• Assignment: Find every line in the data that contains the word "tweet". Return each of those lines.

• Source material:
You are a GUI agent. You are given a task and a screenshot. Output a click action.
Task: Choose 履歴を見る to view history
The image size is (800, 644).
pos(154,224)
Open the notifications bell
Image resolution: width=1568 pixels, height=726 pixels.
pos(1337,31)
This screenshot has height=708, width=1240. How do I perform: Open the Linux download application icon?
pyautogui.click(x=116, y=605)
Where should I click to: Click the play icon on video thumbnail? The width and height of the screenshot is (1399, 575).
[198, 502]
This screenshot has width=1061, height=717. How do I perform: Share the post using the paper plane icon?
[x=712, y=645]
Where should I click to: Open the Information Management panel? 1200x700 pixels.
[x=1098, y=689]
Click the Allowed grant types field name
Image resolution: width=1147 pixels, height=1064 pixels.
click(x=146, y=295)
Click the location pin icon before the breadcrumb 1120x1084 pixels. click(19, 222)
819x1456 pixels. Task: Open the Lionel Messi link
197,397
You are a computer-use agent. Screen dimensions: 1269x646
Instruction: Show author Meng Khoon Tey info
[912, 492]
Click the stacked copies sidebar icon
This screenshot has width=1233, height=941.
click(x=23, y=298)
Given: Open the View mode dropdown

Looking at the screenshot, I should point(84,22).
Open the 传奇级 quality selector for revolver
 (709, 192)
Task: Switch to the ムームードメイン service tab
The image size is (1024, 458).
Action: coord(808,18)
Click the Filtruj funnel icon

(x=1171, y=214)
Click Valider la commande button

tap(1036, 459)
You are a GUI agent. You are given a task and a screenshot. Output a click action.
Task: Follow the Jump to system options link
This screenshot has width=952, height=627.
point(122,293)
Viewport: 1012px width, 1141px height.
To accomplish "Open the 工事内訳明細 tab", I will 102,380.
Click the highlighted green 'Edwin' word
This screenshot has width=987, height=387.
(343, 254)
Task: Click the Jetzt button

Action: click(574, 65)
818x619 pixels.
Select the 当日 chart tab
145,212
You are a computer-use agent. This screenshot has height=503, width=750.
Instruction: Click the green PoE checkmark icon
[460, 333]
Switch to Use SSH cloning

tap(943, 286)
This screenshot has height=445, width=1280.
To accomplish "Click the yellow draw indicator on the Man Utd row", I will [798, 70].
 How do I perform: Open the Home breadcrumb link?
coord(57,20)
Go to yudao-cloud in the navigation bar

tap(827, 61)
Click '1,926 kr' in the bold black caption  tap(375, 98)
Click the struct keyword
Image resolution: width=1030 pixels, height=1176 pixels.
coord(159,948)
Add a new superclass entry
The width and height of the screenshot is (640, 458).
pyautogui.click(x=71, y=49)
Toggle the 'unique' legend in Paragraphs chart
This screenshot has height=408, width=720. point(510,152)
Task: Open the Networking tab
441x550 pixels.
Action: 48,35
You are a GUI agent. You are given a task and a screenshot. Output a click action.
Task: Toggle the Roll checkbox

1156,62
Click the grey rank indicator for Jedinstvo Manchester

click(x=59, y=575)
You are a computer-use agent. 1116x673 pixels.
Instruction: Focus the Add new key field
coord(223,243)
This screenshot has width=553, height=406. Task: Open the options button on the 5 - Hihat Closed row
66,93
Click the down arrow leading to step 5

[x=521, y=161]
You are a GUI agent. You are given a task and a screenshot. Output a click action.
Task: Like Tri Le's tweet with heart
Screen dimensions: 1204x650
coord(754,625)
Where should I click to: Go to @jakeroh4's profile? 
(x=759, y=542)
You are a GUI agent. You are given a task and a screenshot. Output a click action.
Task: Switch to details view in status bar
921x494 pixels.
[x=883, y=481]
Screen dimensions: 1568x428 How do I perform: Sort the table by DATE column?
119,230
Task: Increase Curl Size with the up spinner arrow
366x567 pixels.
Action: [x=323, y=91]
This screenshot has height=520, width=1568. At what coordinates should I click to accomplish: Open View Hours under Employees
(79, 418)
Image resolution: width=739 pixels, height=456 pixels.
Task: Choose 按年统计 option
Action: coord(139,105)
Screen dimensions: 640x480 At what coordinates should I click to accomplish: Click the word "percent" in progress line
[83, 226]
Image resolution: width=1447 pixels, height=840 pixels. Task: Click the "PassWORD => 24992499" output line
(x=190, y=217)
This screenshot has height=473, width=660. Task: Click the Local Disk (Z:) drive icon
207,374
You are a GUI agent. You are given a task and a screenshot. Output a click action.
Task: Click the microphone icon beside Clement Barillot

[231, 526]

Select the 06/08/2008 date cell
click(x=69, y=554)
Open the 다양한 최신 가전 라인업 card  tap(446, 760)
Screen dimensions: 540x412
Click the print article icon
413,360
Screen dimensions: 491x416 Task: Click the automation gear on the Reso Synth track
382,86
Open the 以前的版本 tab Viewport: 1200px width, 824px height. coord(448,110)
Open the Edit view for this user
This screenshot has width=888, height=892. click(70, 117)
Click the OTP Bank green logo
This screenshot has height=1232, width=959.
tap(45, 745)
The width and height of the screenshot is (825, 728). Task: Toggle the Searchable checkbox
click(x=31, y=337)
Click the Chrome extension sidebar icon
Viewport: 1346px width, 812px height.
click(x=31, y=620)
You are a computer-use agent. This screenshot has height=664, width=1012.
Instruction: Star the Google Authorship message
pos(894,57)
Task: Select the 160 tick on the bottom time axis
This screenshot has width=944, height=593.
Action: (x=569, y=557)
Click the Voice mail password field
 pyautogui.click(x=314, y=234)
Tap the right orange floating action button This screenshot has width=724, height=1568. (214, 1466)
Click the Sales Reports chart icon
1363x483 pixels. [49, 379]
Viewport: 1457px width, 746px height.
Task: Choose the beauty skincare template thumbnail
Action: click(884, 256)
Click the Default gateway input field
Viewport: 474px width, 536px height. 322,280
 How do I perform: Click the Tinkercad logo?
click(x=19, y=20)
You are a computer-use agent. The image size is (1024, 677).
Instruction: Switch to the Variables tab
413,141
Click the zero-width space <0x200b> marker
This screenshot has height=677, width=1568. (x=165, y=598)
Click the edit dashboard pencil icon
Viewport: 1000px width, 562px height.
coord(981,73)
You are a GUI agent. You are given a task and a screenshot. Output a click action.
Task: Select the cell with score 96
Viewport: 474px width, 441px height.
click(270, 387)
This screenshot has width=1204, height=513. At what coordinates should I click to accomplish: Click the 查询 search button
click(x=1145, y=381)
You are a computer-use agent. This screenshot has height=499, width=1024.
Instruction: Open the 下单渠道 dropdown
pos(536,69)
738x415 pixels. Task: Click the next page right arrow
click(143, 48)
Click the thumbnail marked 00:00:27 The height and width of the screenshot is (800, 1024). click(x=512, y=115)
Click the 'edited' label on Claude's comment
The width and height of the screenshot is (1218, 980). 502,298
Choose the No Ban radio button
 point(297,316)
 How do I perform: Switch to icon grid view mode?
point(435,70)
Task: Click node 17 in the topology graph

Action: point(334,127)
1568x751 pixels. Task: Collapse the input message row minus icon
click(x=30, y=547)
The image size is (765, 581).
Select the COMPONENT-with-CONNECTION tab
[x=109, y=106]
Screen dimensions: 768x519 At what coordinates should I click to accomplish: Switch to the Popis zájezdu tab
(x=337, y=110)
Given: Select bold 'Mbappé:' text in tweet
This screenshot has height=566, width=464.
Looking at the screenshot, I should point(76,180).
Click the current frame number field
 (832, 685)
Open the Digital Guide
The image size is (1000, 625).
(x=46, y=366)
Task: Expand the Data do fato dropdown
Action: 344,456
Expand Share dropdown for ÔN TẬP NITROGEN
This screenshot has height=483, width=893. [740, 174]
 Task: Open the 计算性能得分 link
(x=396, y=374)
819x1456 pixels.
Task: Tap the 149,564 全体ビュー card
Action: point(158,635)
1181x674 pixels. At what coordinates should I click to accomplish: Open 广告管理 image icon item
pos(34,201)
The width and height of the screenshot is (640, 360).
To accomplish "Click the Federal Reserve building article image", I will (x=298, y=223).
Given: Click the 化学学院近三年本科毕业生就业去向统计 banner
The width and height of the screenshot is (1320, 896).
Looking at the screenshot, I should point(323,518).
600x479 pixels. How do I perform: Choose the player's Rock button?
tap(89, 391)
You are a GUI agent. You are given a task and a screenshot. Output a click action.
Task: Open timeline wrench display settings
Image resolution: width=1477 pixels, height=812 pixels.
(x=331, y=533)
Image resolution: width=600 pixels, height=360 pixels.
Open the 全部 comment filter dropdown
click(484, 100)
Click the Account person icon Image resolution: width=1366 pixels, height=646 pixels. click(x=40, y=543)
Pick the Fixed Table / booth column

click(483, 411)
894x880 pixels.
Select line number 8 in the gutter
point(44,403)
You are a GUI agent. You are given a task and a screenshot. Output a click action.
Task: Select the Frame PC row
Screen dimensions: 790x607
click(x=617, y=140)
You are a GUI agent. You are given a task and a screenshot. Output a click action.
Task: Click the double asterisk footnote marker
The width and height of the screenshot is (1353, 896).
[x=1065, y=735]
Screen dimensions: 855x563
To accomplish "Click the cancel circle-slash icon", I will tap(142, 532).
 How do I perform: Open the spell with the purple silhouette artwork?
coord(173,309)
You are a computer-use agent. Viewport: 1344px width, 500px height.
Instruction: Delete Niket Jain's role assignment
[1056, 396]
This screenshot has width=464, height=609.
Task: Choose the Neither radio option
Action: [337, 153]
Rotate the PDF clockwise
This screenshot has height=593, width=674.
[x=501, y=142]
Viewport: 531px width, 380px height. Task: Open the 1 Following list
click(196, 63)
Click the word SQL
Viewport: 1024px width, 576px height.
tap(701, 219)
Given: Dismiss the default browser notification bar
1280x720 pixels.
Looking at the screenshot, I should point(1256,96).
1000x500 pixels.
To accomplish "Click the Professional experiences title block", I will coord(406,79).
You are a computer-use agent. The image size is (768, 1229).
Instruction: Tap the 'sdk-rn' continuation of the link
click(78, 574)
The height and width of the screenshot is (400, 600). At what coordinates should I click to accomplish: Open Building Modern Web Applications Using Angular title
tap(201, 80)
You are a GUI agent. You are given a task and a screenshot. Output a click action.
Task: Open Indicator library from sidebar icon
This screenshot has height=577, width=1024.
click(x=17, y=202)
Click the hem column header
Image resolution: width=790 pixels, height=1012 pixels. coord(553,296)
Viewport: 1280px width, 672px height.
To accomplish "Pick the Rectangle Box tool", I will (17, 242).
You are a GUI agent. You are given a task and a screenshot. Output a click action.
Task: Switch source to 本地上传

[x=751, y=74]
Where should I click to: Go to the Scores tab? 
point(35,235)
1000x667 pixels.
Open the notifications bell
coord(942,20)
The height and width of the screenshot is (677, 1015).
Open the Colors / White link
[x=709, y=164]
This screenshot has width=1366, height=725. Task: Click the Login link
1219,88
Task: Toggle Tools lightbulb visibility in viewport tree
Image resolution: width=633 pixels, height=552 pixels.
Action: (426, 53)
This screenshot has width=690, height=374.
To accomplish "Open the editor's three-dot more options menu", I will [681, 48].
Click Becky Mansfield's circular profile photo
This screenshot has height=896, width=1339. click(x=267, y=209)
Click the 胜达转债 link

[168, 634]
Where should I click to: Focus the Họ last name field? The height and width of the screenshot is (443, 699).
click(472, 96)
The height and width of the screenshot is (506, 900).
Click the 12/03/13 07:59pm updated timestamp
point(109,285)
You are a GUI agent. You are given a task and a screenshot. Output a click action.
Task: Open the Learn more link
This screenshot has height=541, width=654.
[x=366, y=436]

• Task response:
Task: Like Tri Le's tweet with heart
Given: Select bold 'Mbappé:' text in tweet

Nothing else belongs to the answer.